Fasting and ending up with a bigger waist; how is that possible?

Contrary to popular belief, this is very unlikely to be due to the body turning muscle protein into glucose, and then converting that glucose into fat for storage in fat cells around the waist. When you are fasting, one factor strongly opposes that transformation. The body is in net body fat release mode, due in part to low circulating insulin, and thus body fat cells are essentially rejecting glucose. Blood glucose levels are maintained, to feed the brain, but uptake by adipocytes via GLUT4 isn’t happening.

So where does the bigger waist come from?

When people fast they typically drink water, quite often lots of it. A reasonable explanation for the bigger waist is that body fat cells store water in place of fat, as fat becomes energy. Since water is denser than fat, the stronger gravitational pull will lead to a larger bulge around the lower abdominal area, increasing waist circumference at the point it is widest. The amount of fat mass, however, is going down due to fasting.

In the obese, body fat cells generally become insulin resistant, even though many people believe the opposite to be true. This leads to the creation of new body fat cells (hyperplasia) to store the extra fat. If body fat loss is maintained over time, I’d expect the body to get rid of those fat cells that were created through hyperplasia during the obese period. The literature, however, seems to suggest that the number of body fat cells is set before adulthood, and does not change afterwards. I am skeptical, as the body seems to be very good at  getting rid of cells and tissues that are not used.

The loss of those extra body fat cells may bring the number of adipocytes to pre-obesity levels, but for many people quite some time is needed for that to happen. Often in the order of months; maintaining reasonably low body fat levels.

So don’t despair if you end up with a bigger waist around noon after skipping breakfast, or before dinner after fasting the whole day. That may be a good sign; a sign that you are actually losing abdominal fat.

Monday, July 4, 2011

Liver and meatballs separated by a wall of sweet potatoes

A commenter wrote here some time ago that she liked to eat rice because rice can be easily used to separate food items on a plate. One can just as easily use sweet potatoes to do that; preparing the sweet potatoes in much less time than the rice. This post explains how, with a simple recipe.

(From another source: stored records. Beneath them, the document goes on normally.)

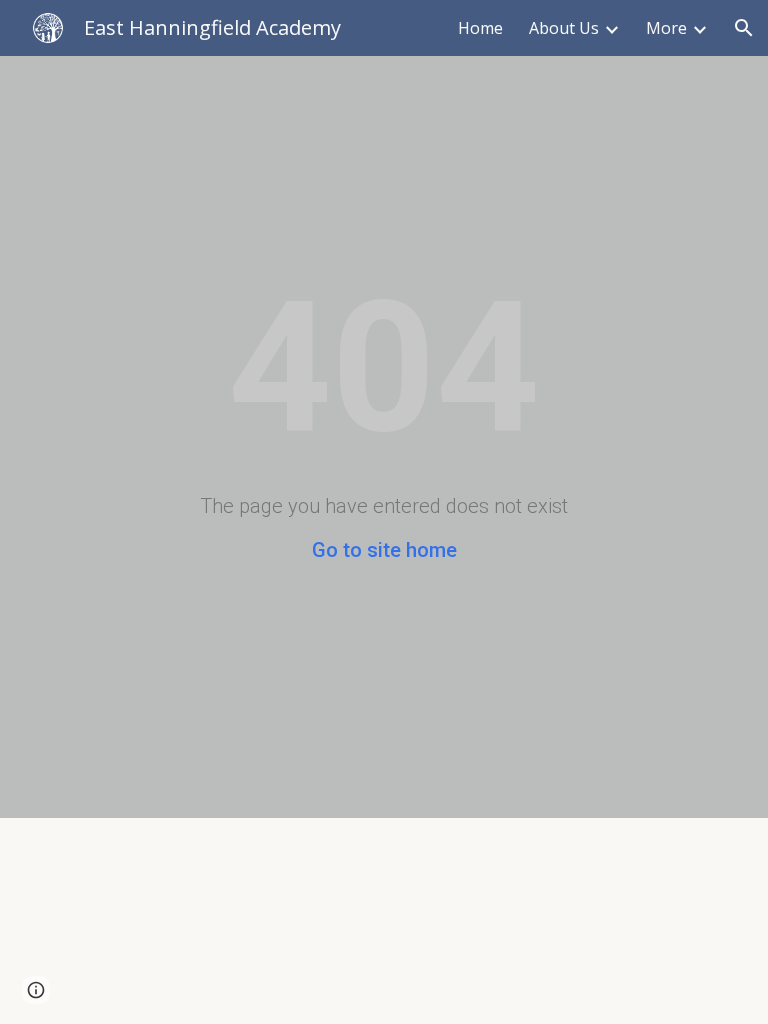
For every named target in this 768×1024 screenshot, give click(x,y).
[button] (744, 28)
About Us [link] (564, 28)
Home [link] (480, 28)
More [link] (666, 28)
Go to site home (384, 550)
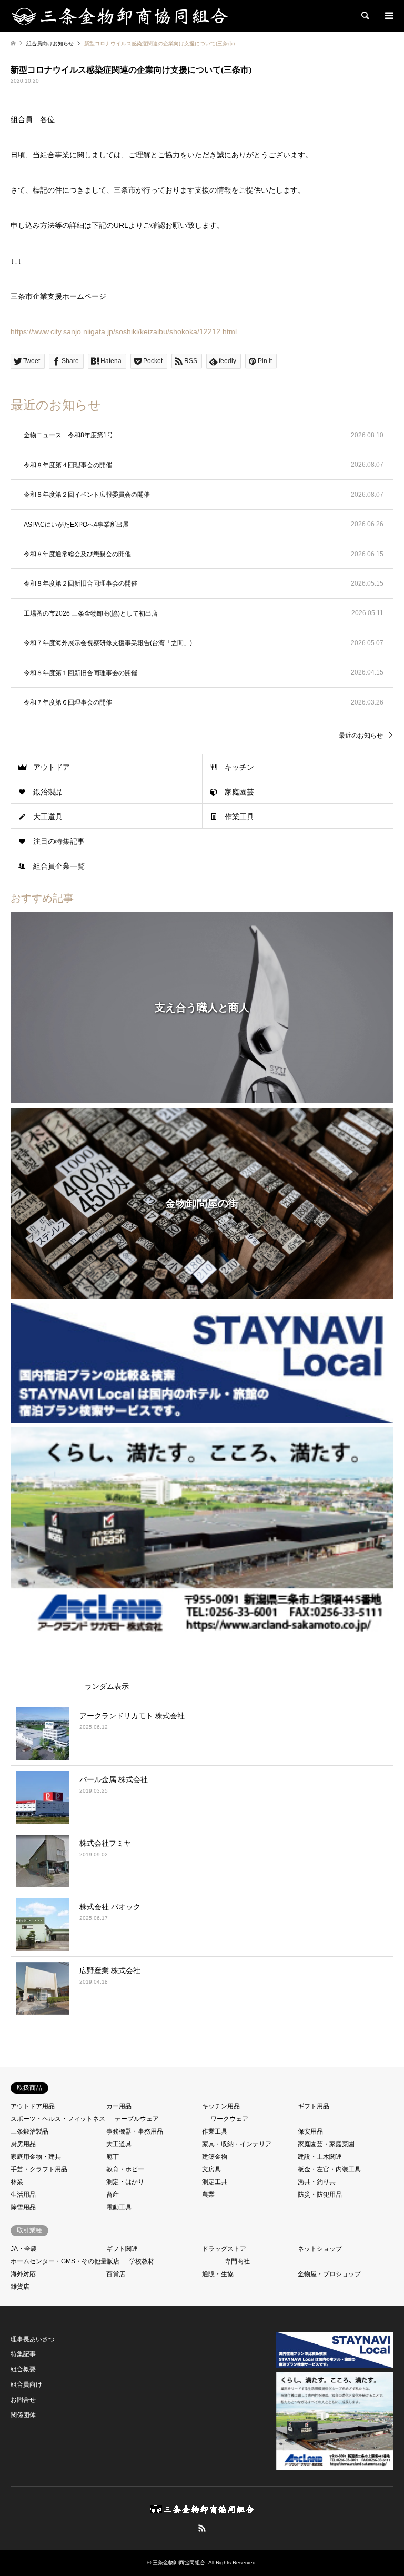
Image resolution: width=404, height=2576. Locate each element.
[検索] (364, 16)
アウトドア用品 (33, 2106)
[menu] (388, 16)
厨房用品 (23, 2144)
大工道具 (48, 816)
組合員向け (26, 2384)
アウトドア (51, 767)
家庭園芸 (239, 792)
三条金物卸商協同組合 (179, 2562)
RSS (202, 2528)
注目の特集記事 (59, 841)
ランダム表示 (107, 1686)
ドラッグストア (224, 2248)
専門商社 (237, 2261)
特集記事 (23, 2354)
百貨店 (115, 2274)
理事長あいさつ (33, 2339)
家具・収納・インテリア (236, 2144)
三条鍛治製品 (29, 2131)
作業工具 (239, 816)
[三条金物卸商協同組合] (120, 15)
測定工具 (214, 2182)
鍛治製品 (48, 792)
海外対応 (23, 2274)
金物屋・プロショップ (329, 2274)
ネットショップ (320, 2248)
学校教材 (141, 2261)
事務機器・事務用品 (134, 2131)
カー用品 (119, 2106)
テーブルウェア (137, 2118)
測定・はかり (125, 2182)
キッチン (239, 767)
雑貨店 (20, 2286)
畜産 (112, 2194)
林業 (17, 2182)
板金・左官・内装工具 (329, 2169)
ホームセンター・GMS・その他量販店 (65, 2261)
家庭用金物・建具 (36, 2156)
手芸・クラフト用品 (39, 2169)
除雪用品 (23, 2207)
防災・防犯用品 (320, 2194)
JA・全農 (24, 2248)
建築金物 (214, 2156)
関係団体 (23, 2415)
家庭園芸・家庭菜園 (326, 2144)
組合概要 (23, 2369)
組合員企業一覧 (59, 866)
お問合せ (23, 2399)
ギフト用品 (313, 2106)
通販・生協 (218, 2274)
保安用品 (310, 2131)
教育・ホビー (125, 2169)
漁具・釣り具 (317, 2182)
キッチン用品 (221, 2106)
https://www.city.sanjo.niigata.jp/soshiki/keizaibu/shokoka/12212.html (124, 331)
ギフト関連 (122, 2248)
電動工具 (119, 2207)
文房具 (211, 2169)
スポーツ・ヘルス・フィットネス (58, 2118)
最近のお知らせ (361, 735)
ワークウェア (229, 2118)
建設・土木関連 (320, 2156)
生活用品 (23, 2194)
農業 (208, 2194)
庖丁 (112, 2156)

- Cut up half of a sweet potato as shown on the first photo below, adding coconut oil or butter to prevent the pieces from sticking to a microwave-safe saucepan.
- Microwave the sweet potato pieces in high heat for about 5 minutes.
- Use the sweet potatoes to separate food items as in the second photo below, showing beef liver and meatballs with their respective sauces.
- Cover the dish with a wet paper towel to prevent spilling, and microwave it for as long as needed to heat up the meats. In this case, 2 minutes in high heat was enough. That will further cook the sweet potato, but not to the point of burning it.




The above assumes that the beef liver and meatballs are leftovers that had been cooked before. In this example, we have about ½ lb of meat and ½ of a sweet potato. As far as plant foods are concerned, sweet potatoes are at the very high end of the nutrition density scale. This is a very nutritious and satiating meal (for me) with over 55 g of protein, as well as a great mix of macro- and micro-nutrients.